The simplest way to change the dump schema for this might be to add an action attribute to the <page> and <revision> elements, with create, update, and delete values:
<mediawiki>
<page action="create">
<!-- Creating a new page -->
<id>10</id>
<title>A new page</title>
<revision action="create">
<!-- And a new revision. Easy! -->
<id>100</id>
<timestamp>2001-01-15T14:03:00Z</title>
<contributor>...</contributor>
<text>...</text>
</revision>
</page>
<page action="update">
<!-- This page has been renamed. Update its record with new values. -->
<id>11</id>
<title>New title</title>
<revision action="create">
<!-- And a new revision. Easy! -->
<id>110</id>
<timestamp>2001-01-15T14:03:00Z</title>
<contributor>...</contributor>
<comment>Renamed from "Old title" to "New title"</comment>
<text>...</text>
</revision>
</page>
<page action="delete">
<!-- This page has been deleted -->
<id>12</id>
<revision action="delete">
<id>120</id>
</revision>
</page>
</mediawiki>
Perhaps those could be moved down to finer granularity for instance to indicate whether a page title was changed or not etc to avoid unnecessary updates, but I’m not sure how much it’d really matter.
There are a few scenarios to take into account as far as interaction with unique keys:
- Page titles (page_namespace,page_title): a page rename can cause a temporary conflict between two pages between one application and the next.

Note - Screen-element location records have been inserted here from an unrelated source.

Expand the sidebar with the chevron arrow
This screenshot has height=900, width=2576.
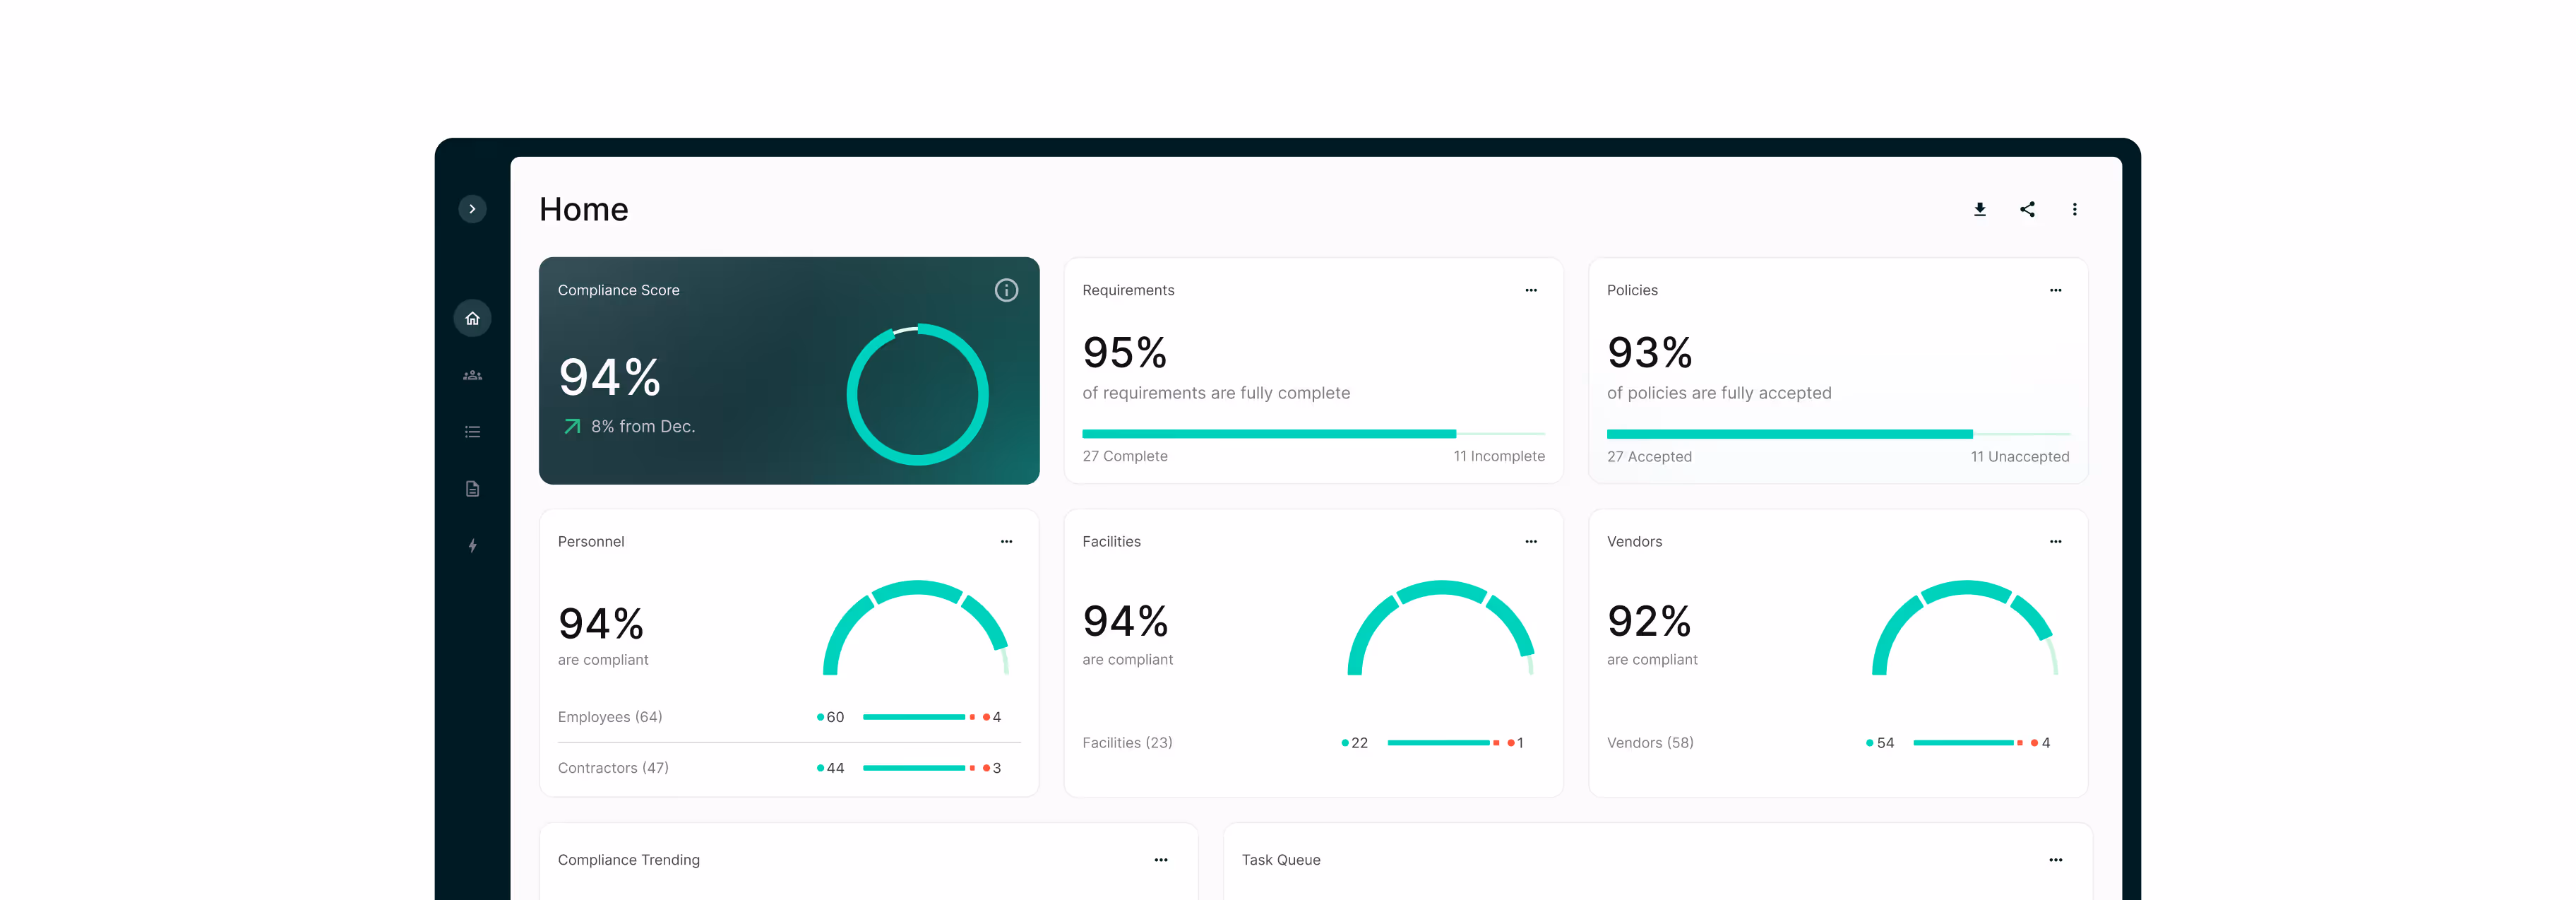472,209
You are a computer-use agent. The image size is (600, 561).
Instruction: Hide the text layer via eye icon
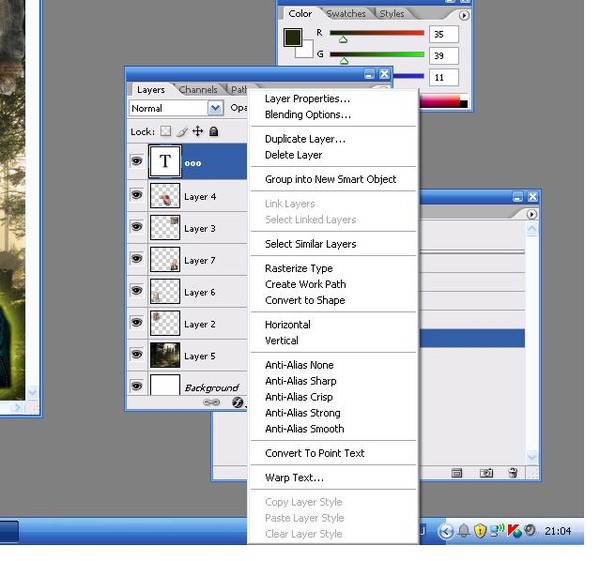[x=137, y=162]
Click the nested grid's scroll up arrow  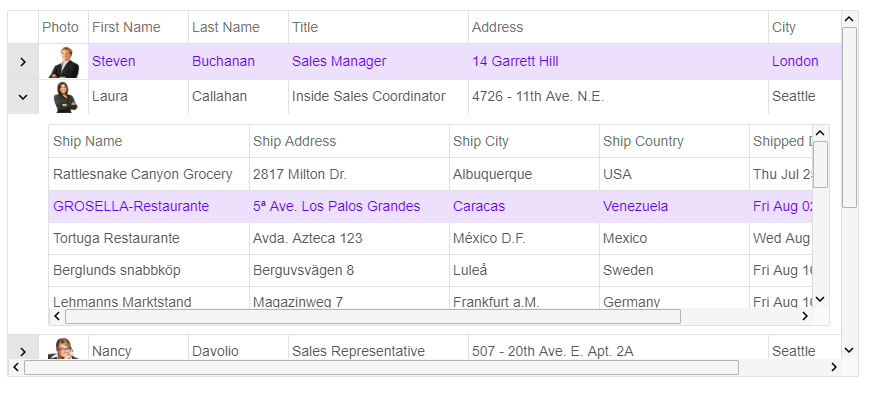coord(820,133)
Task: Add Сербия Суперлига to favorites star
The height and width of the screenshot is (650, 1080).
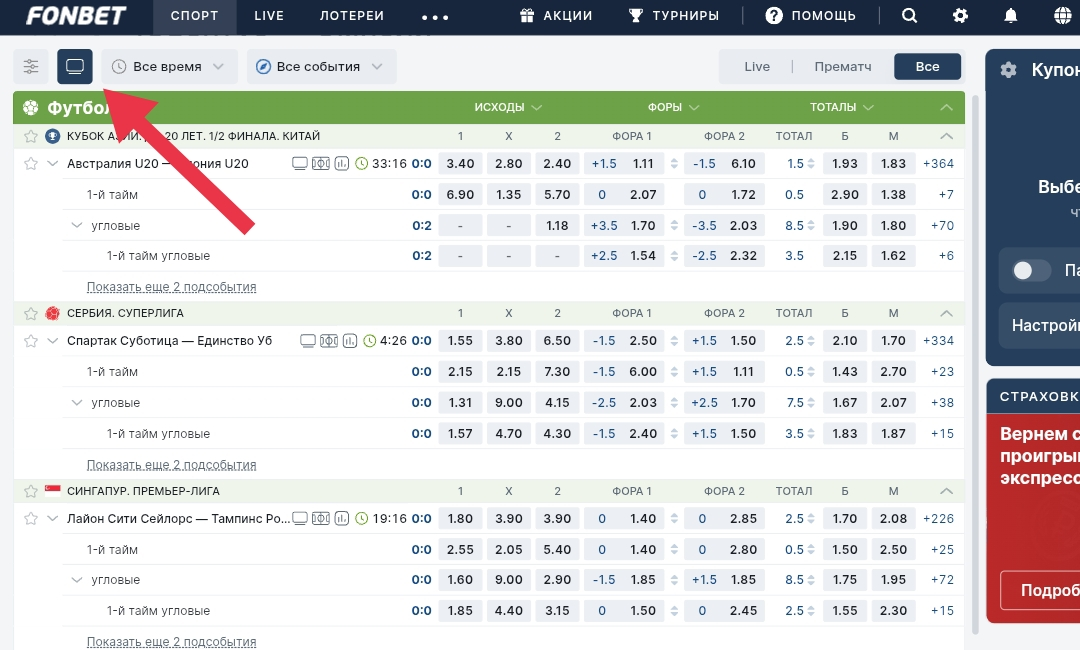Action: coord(30,314)
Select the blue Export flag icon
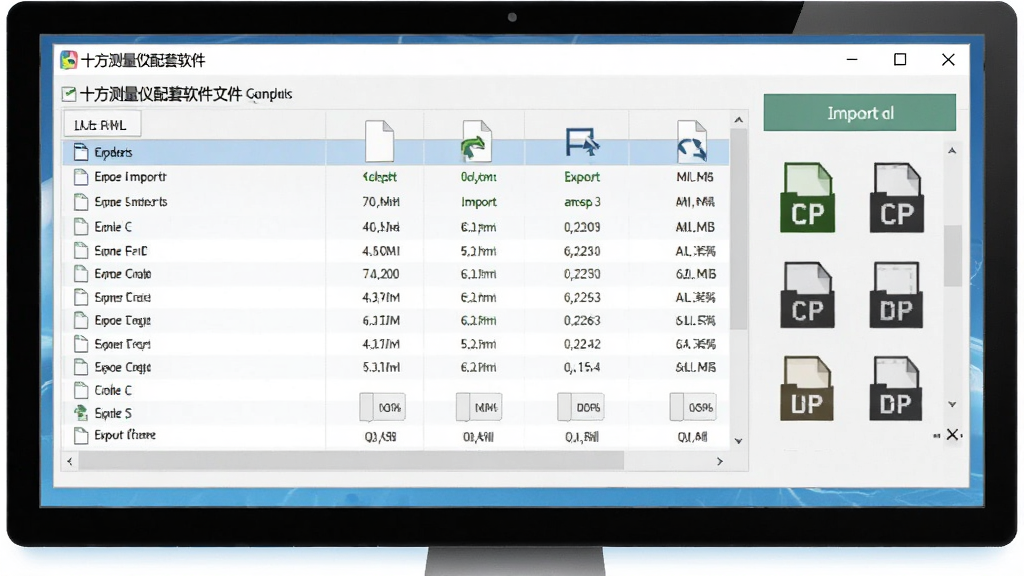This screenshot has width=1024, height=576. coord(582,142)
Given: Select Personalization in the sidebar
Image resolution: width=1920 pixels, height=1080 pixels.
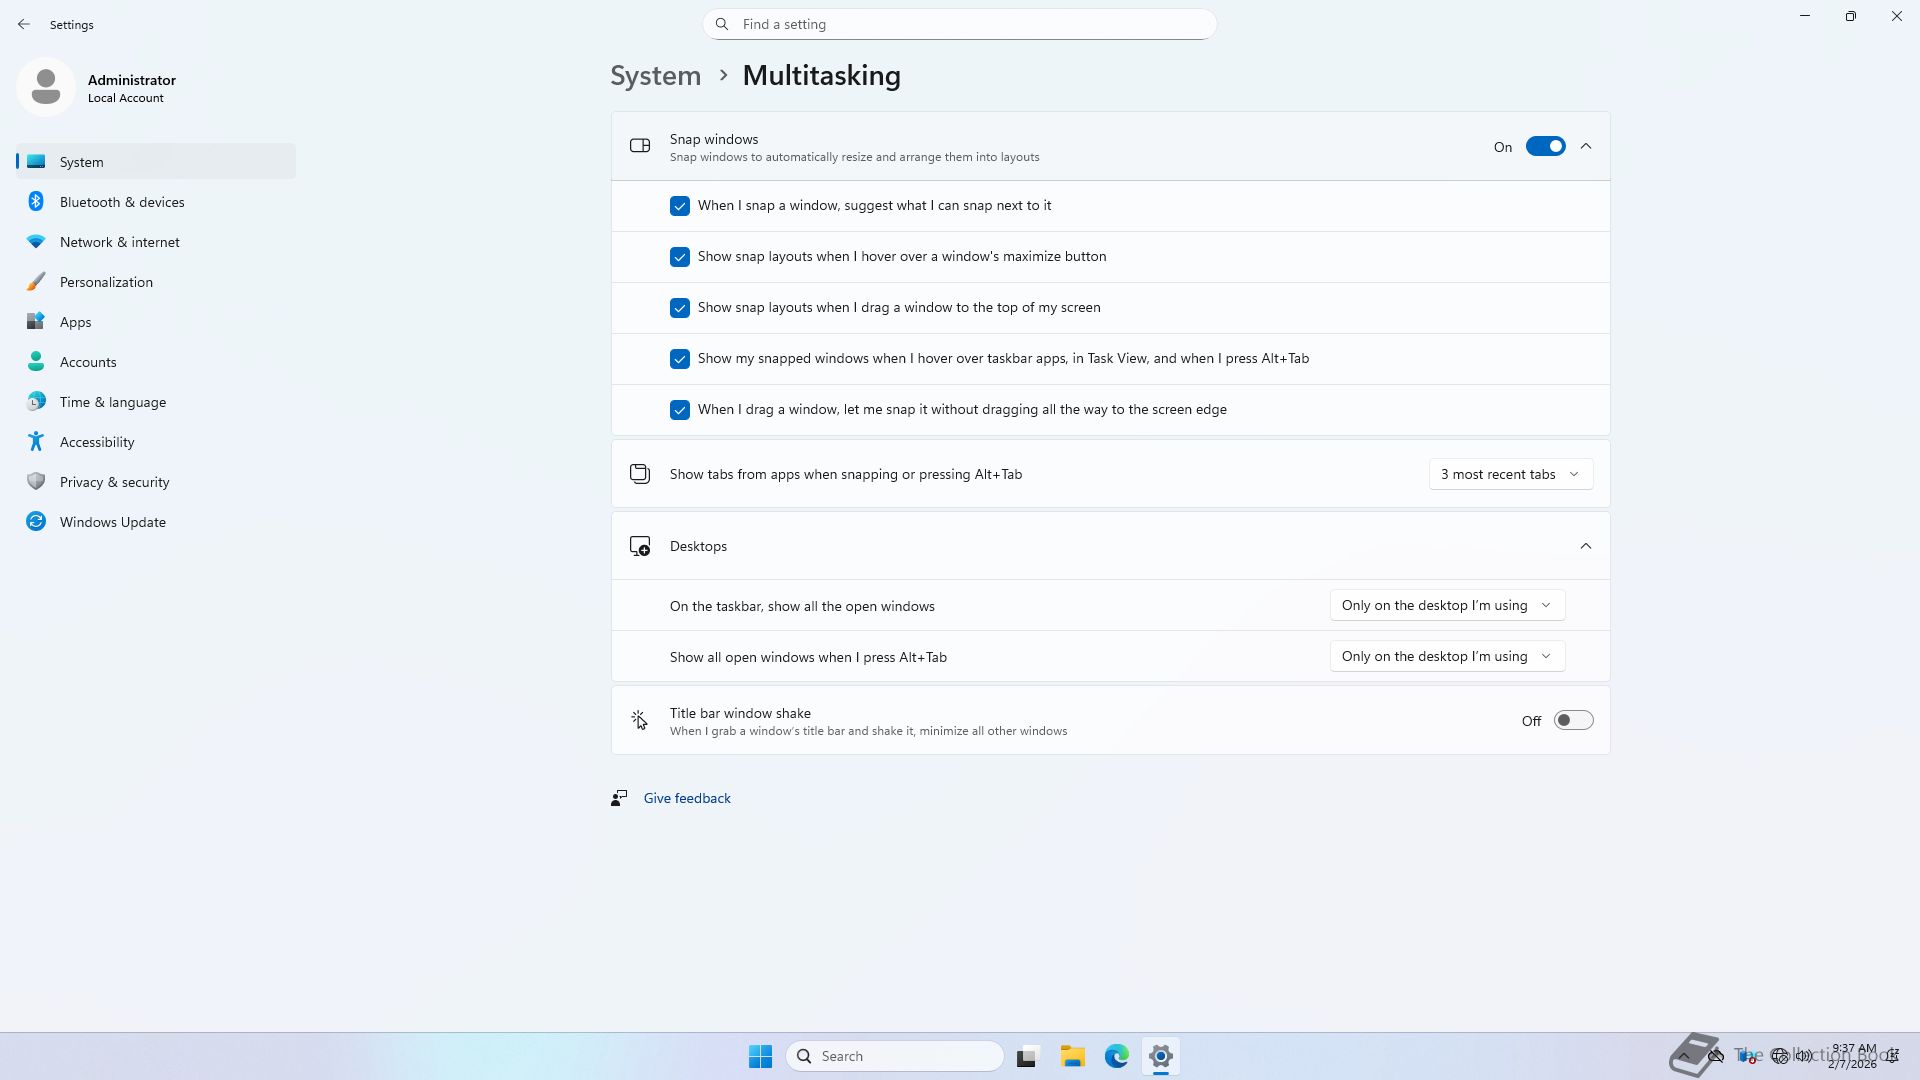Looking at the screenshot, I should coord(106,282).
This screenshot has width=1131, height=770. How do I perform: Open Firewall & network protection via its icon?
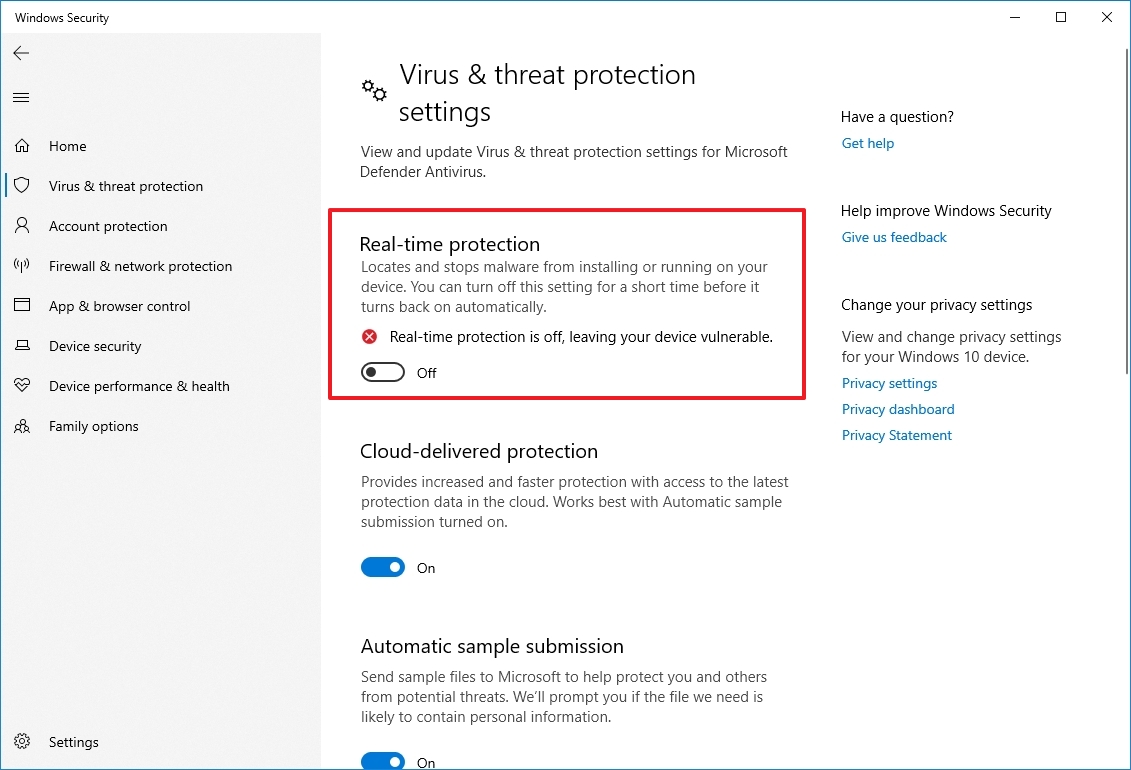22,265
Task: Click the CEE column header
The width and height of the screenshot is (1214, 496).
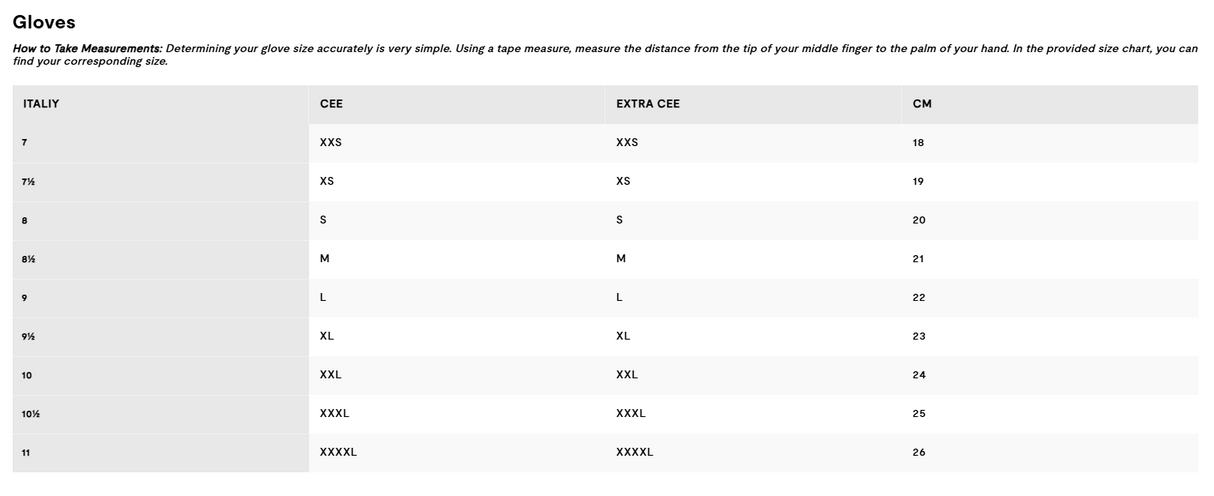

- Revision IDs (rev_id): History merges could cause a revision to be ‘added’ to one page, and ‘removed’ from another which appears later in the data set. The insertion would trigger a key conflict.
We could try a preemptive UPDATE to give conflicting pages a non-conflicting temporary title, or we could perhaps use REPLACE INTO instead of INSERT INTO in all cases… that could leave entries deleted during the application, but they should come back later on so the final result is consistent.
In my quick testing, REPLACE performs just as well as INSERT when there are no conflicts, and not _insanely_ bad even when there are (about 80% slower in my unscientific benchmark), so when conflicts are rare that’s probably just fine. At least for MySQL targets. :D
Test imports of ia.wikipedia.org full-history dump; SQL generated by MWDumper, importing into MySQL 5.0, best time for each run:
$ time mysql -u root working < insert.sql
real 0m20.819s
user 0m5.537s
sys 0m0.648s
Modified to use REPLACE instead of INSERT, on a fresh empty database:
$ time mysql -u root working < replace.sql
real 0m20.557s
user 0m5.530s
sys 0m0.643s
Importing completely over a full database:
$ time mysql -u root working < replace.sql
real 0m34.109s
user 0m5.533s
sys 0m0.641s
So that's probably feasible. :)
In theory an incremental dump could be made against a previous skeleton dump as well as against full dumps, which would make it possible to create additional incremental dumps even if full-text dumps fail or are skipped.